UC-NGI-NW-III
From EGI Knowledge Base
Use Case Title: Virtual Research Environments for Scientific Computing
Short Description: With this use case we suggests to employ the grid infrastructure to facilitate interdisciplinary collaboration between scientists interested in Scientific Computing using High Performance Computing facilities. The intention is to create a virtual research arena as a host for locally distributed researchers. The focus is on the sharing of resources by the distributed community, as it is common for grid applications. In contrast to the common approach, our intention is to use the grid infrastructures as a shared work space. The shared entities are computing resources, data and software. Communication channels (message boards, collaborative work spaces, video-conferencing) will be added. The intended workspace should bring together scientists from different research areas, namely application engineers, applied mathematicians and computer scientists. Computing centers will support the activities. The collaborative workspace will be realized as a Virtual Organization (VO), a key concept in grid computing. It is the ideal structure to realize distributed environments. The research focus of the intended Virtual Organizations is on compute-intensive simulations in science and technology, where numerical investigations have proved to be an indispensable tool to understand the nature of underlying processes. Solving real-world problems requires this deep knowledge of the processes and of the complex mathematical models. An interdisciplinary approach involving experts from different research communities is often indispensable. The target numerical simulations require usually the usage of High Performance Compute resources. A cooperation with High Performance Computing centers is essential.
Implementation: Virtual work arenas shall be established on the base of the European grid infrastructure. The initial set-up includes the establishment of a corresponding Virtual Organization, the assignment of grid resources and the realization of a transparent web-access via web-service based portals. The web solutions will realize communication channels to enable a vibrant exchange. In this framework, grid applications related to resource-intensive engineering applications will be established. The virtual research environment starts with the implementation of a simulation environment, which runs on massively parallel distributed memory machines with high scalability. Griddification of the software is the first task. This comprises the realization of standard interfaces for I/O as well as interfaces for general model configuration. Standard model problems will be realized being the research base of the related investigation both in direction of scientific computing and model development and research. We can identify the following tasks:
- Task 1. Creation of the Virtual Organization and assignment of initial resources. The Virtual Organization will be used to manage the computational resources and software available to users. The Virtual Organization will also allow administrators to install and configure grid applications.

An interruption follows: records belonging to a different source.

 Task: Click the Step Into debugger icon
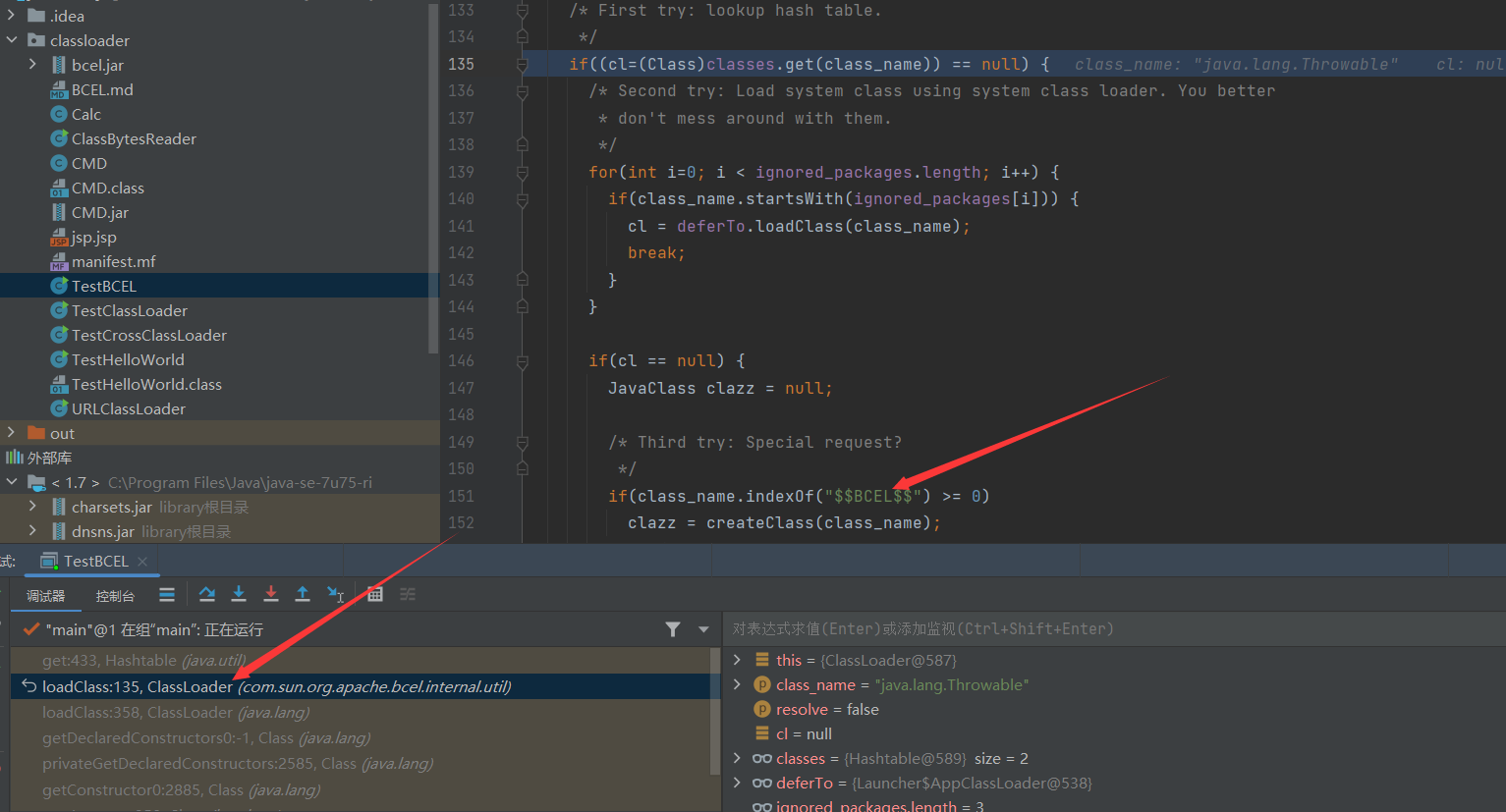pos(239,594)
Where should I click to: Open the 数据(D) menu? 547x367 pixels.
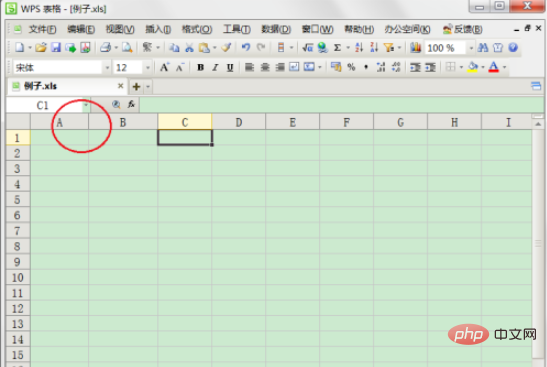276,29
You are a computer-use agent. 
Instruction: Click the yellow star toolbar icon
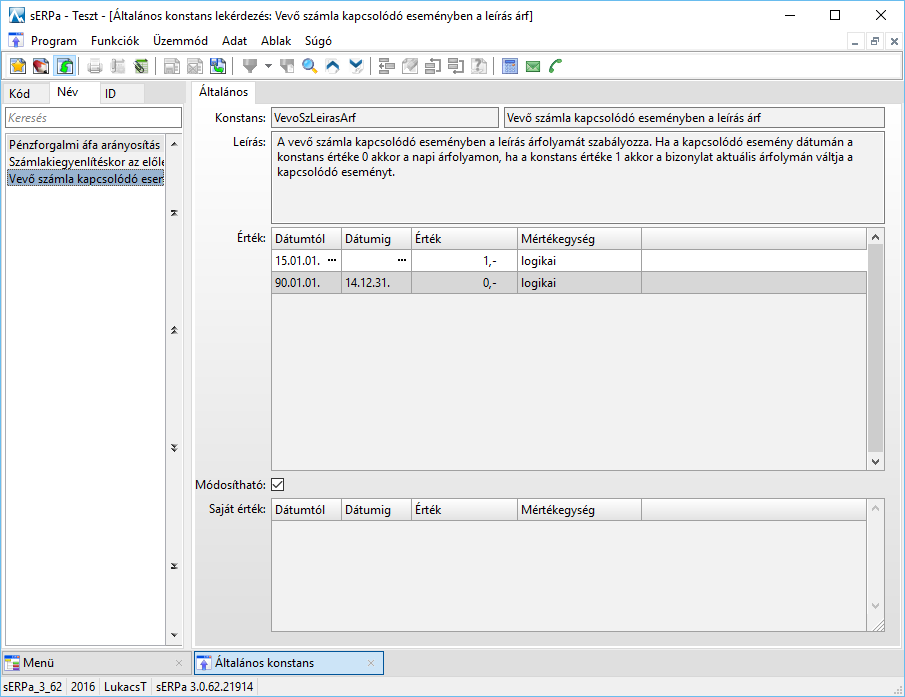click(18, 67)
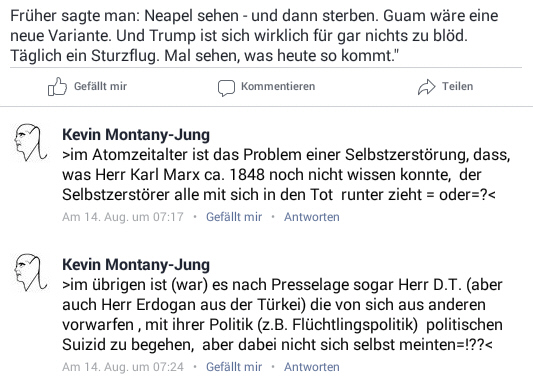The height and width of the screenshot is (391, 533).
Task: Open avatar beside the 07:24 comment
Action: [31, 272]
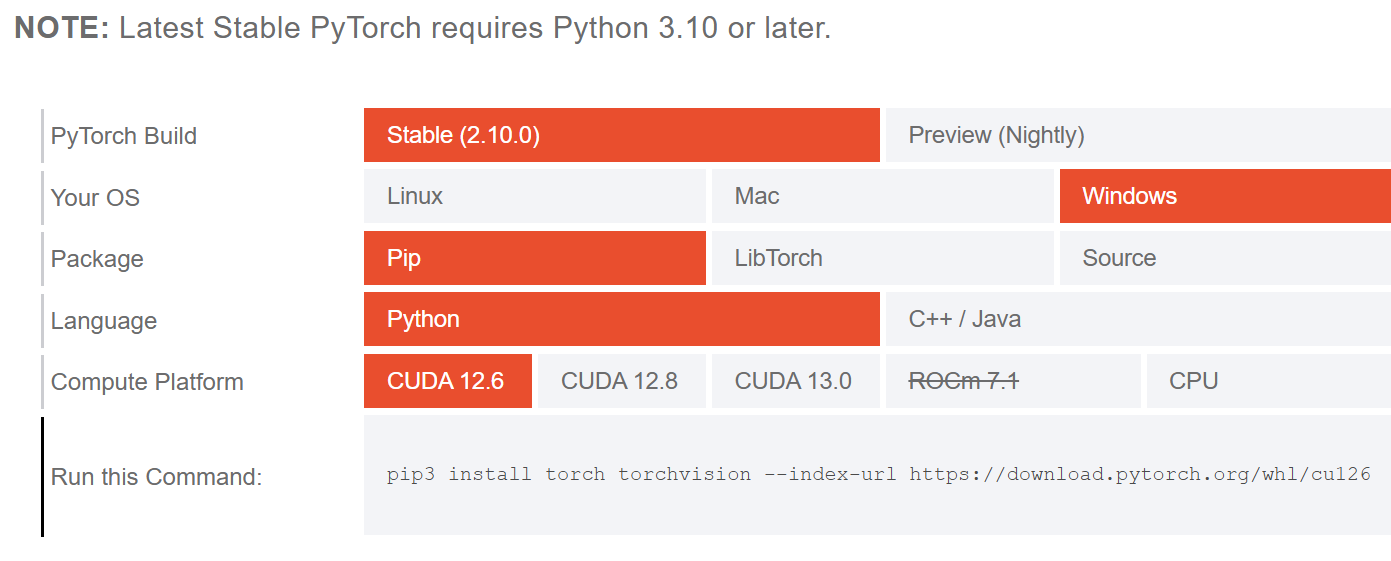Select the C++ / Java language option
Screen dimensions: 1391x561
click(1137, 319)
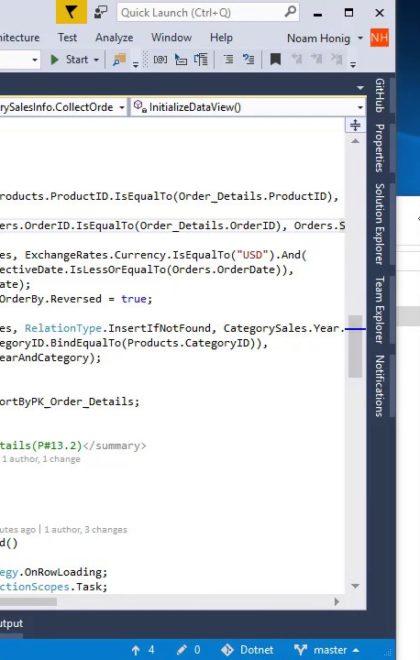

- Task 2. Development of a web-service based portal. Realization of communication channels (message boards, collaborative work spaces, video-conferencing, etc.). The portal will allow for a transparent access to data-repositories, with the potential for a "single sign-on". Single sign-on means that user authentication is still secure and uses the certification methods already in place, but some of the complexity of handling certificates is taken care of by the portal infrastructure.
- Task 3. Grid-enabling of the simulation software. This comprises the development of standard interfaces for file-I/O and model configuration. These interfaces will be abstract and will enable the virtual community to apply and compare simulation results with results from other simulations.

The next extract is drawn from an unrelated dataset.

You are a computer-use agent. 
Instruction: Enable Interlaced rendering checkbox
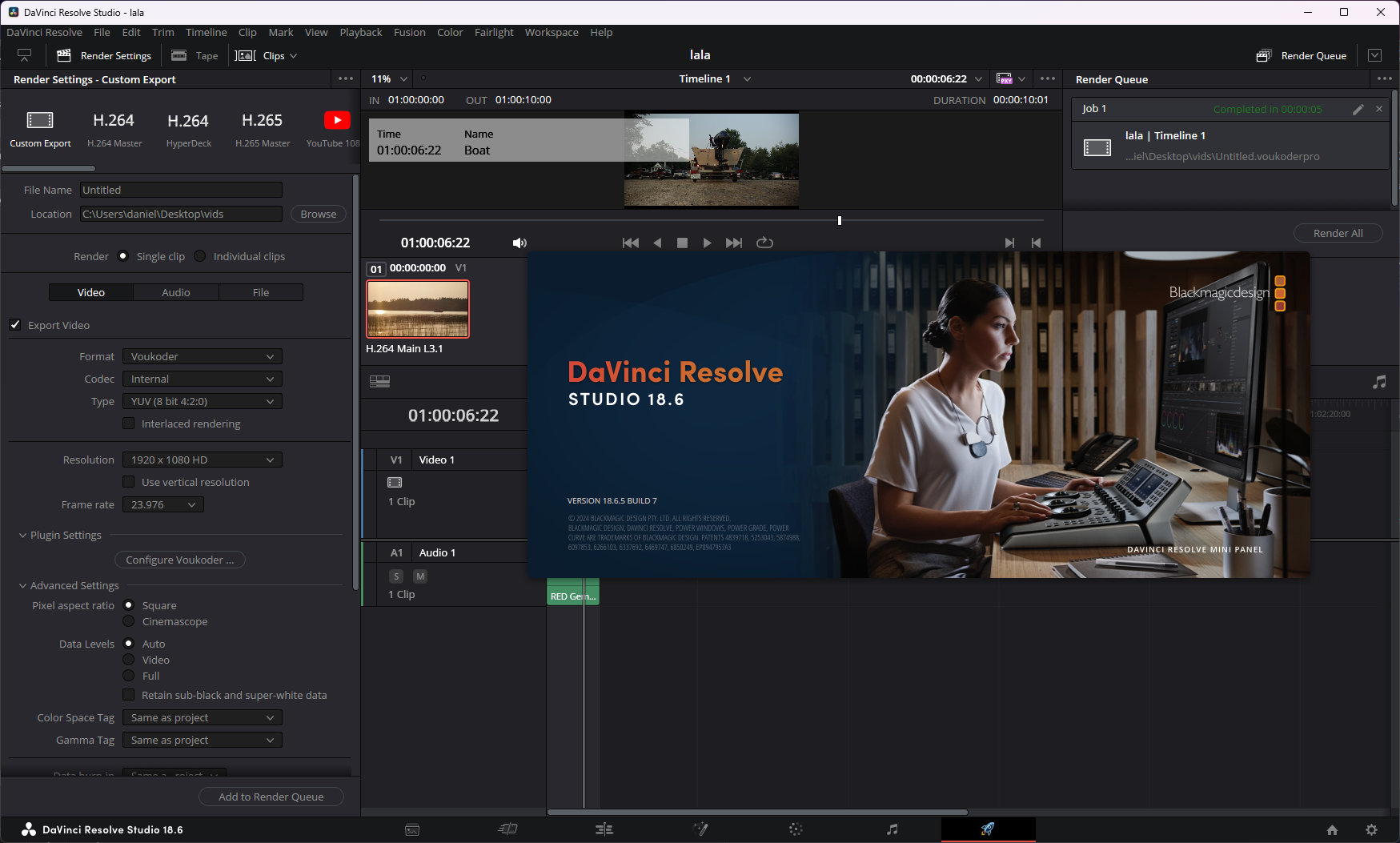128,424
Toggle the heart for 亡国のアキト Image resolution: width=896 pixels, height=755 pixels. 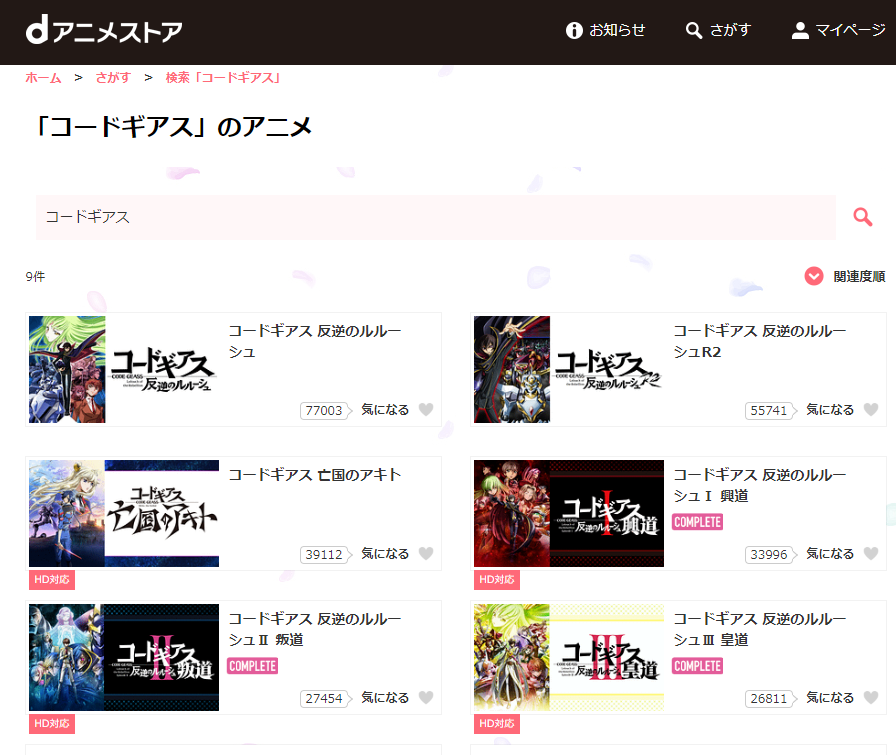[428, 553]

- Task 4. Training of engineering partners in the usage of grid infrastructures. The training includes a basic understanding of grid concepts, the usage of basic (command line) tools as well as the usage of the portal solution. The training in usage of the simulation software includes a basic understanding of the conceptual models and mathematical formulations as well as the usage of the program-environment on application level.
- Task 5. Development of a representative set of model problems. This set will be a testbed to investigate engineering as well as mathematical/numerical questions. Engineering questions may be related to real-world applications, fundamental questions to issues of mathematical/numerical nature.
This implementation plan is understood to realize the basic structure for a fruitful work environment and will be established in the first implementation period. In a second step, the continuation will lead to a scientific computing work arena in which development of grid-infrastructure, mathematical methodology, software tools and models take place with mutual interaction.
Perspectives: The implementation of research infrastructures as described above will ease the development of European cooperations based on computational resources and interdisciplinary exchange. Scientific Computing as the key computationally-oriented scientific approach will be supported by the large European compute-resources. The approach bringing together leading experts of application areas with the most powerful compute resources will lead to a new dimension on scientific investigations. Investigations of fundamental importance to the European community, like risk assessment related to CO2-sequestration or high-throughput imaging in systems-biology can be treated appropriately in the presented environment.